Thursday, November 20, 2014

The shirt from #ShirtGate is not just ‘little stuff’

Sexism and misogyny is a systemic problem present in multiple cultures throughout the world. Bad behavior that dismisses and extinguishes the accomplishments of women is so prevalent that it’s atmospheric across every strata of Western society from the home, to the street, to the workplace. So when the European Space Agency landed a space probe on a comet (an amazing event in of itself you should read about) and scientist Dr. Matt Taylor wore a shirt covered in pin-up women in provocative poses it wasn’t an act that represented the ‘little stuff.’

The reason why Taylor’s shirt is a problem arises not only because it was grossly inappropriate to wear during a broadcast about a scientific accomplishment, nobody should have been wearing that shirt in a professional environment where women are already commonly treated as objects. That shirt was already the reification of how women’s accomplishments in science are often boiled down to their bodies and appearance.

The shirt was already bad before it appeared on TV. When it appeared on TV it became the perfect example of why it’s unacceptable.

To his credit, Taylor apologized for wearing the shirt. And, while certainly he’s socially accountable for choosing to wear the ambient misogyny of his profession literally on his sleeve, he and the European Space Agency staff have done the best they can do in the aftermath of their insensitivity to a problem they were only making worse.

Social media made the problem obvious

To answer foolish responses and silencing people who were not happy about the shirt: “You misunderstand what ‘little stuff’ is if you think people shouldn’t talk about it.”

The “little stuff” is aggregate. Little stuff is the pebbles moving in the avalanche; little stuff is the droplets of water battering down in the tsunami. When you are buried beneath “little stuff” it’s organized together into “big stuff.”

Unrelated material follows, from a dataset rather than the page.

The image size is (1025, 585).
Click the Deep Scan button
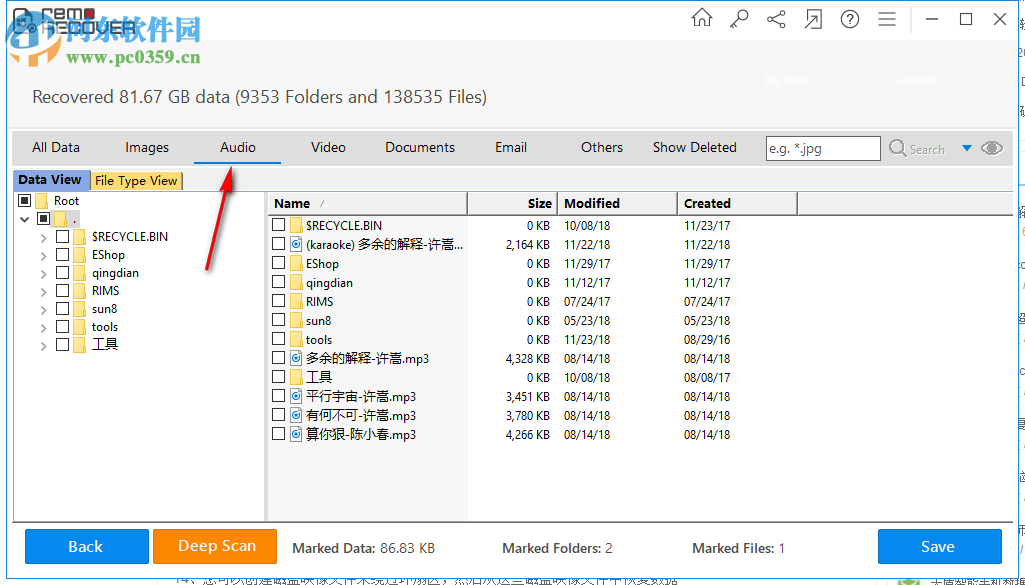[214, 547]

Every little act that makes me feel like less of a person in any space where I should be welcome as a person adds up to an atmosphere of ill will. That ramps from little stuff such as making jokes about women’s sexuality in the workplace all the way up to dismissing their accomplishments. A group of people who spend their time thinking about, talking about, and treating women like they exist only as abstract “things” have the foundation that makes ignoring their deeds an afterthought.

Don’t do this people

Finally, if you responded to people who had a problem with the shirt with an image that says anything like: “Ask me what I was wearing.” (A thinly veiled wink towards how rape victims are often asked what they were wearing when they were attacked.)

You are a bad person and you should feel bad.

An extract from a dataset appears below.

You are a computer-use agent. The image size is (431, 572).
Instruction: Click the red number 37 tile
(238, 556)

Taylor is not a victim in the reaction his shirt generated. Wearing that shirt demonstrably adds to an environment that is already harmful to women and by wearing that shirt on TV he simply managed to make it obvious there was a problem.

He is most certainly not a rape victim (re: the shirt) and borrowing the language used against rape victims is profoundly contemptible.

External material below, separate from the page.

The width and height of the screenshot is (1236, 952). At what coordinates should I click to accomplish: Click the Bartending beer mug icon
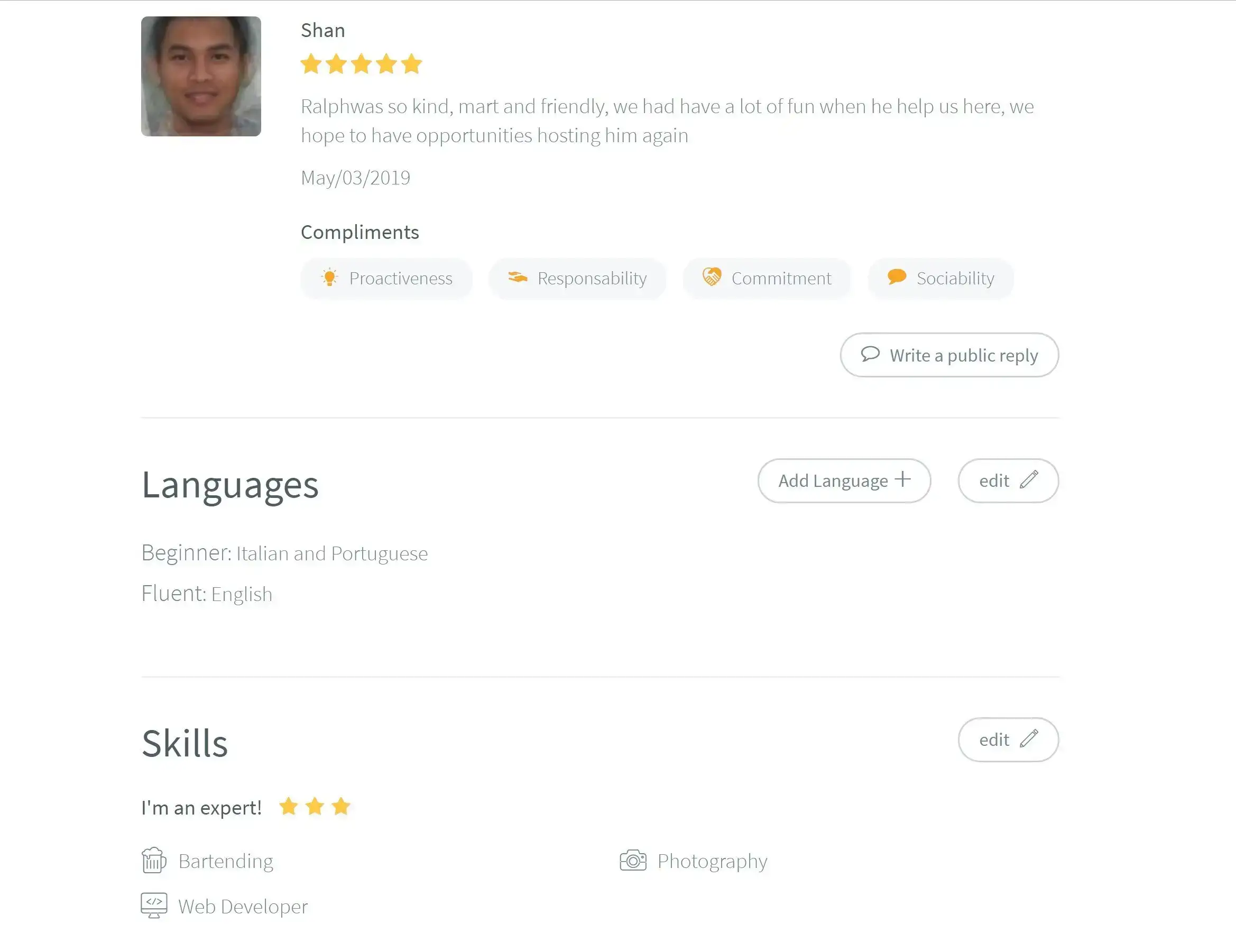153,861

Taylor was called-out for his choice of expression because it communicates, reinforces, and buttresses a massive, recognizable problem.

In the end, Taylor is also much more adult than many of the people outraged that he was called-out for the shirt: he acknowledged the problem and apologized. People who use rape-language to comment on the reaction to the shirt belittle Taylor’s own autonomy and dignity by acting as if he is not a moral agent who can make choices.